William Lee then made six annual voyages to Davis Strait for her owners, Messrs. Lee and Tall, of Hull. The following data is from Coltish:

After two disappointing seasons of whale hunting, William Lees owners offered William Lee for sale on 5 December 1836.

In late 1837 William Lee took a cargo that included cotton from New Orleans and sailed for St Petersburh. She stopped at Elsinore where the Danish authorities insisted that the cotton go into quarantine for 40 days. The Danish Customs had received notice that yellow fever had broken out in New Orleans. Captain Shepherd presented documents that showed that the cotton had left New Orleans months before the notice, and that it had passed through Liverpool without incident. He left the cotton with Customs, which pocketed a fee of £1000 for the expense of holding it, and proceeded on to Petersburg. A vessel flying the Russian flag that also was carrying cotton from the same shipment from New Orleans was permitted to proceed. The newspaper report suggested that the difference in treatment was due to there being a Russian representative on the Danish customs board.

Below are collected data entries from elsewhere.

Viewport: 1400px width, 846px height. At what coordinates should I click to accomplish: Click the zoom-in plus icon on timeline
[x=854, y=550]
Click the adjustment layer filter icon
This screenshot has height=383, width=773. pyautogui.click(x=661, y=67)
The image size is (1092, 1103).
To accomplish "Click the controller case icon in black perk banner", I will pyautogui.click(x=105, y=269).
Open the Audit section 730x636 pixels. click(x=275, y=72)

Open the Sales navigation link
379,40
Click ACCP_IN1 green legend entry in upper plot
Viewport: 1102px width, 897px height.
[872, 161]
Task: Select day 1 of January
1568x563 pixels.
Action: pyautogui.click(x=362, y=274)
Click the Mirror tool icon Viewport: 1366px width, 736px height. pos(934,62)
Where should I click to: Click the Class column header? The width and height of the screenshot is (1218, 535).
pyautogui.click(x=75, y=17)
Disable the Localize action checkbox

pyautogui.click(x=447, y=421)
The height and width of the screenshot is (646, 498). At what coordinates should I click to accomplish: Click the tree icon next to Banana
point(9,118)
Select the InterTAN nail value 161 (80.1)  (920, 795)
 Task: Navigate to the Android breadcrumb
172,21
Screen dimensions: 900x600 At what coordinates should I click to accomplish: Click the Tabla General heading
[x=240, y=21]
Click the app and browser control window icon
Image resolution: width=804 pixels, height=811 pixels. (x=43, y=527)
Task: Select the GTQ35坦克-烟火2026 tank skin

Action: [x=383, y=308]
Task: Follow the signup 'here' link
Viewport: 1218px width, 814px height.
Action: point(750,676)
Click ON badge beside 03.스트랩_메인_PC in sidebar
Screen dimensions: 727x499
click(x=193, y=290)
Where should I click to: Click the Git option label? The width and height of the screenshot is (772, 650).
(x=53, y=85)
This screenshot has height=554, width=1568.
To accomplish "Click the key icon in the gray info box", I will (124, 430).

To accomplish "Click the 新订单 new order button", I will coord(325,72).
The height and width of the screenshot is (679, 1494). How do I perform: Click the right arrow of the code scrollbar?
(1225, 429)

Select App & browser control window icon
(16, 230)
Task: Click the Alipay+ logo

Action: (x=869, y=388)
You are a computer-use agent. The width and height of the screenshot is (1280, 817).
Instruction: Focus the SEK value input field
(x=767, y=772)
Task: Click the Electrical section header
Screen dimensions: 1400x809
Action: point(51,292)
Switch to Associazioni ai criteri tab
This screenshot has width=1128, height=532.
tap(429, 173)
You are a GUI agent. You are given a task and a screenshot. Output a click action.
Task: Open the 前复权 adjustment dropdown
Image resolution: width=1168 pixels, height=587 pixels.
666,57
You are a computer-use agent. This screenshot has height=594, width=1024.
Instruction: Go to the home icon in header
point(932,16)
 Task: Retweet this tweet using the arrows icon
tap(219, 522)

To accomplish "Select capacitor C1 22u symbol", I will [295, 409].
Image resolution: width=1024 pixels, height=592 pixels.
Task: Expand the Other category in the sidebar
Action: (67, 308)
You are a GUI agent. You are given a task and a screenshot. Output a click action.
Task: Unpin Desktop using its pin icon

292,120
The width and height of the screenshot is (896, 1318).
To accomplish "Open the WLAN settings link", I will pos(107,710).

The opening in 1836 of the Hull Flax and Cotton Mill subsequently led her owners to send William Lee on several voyages to Calcutta.

Fate
William Lee, Captain Thomas Sykes, was driven ashore and damaged on 5 December 1847 on Öland, near Åkerby, Sweden. She was on a voyage from Saint Petersburg to Hull, with a cargo of deals, lathes, and battens. The crew were saved. 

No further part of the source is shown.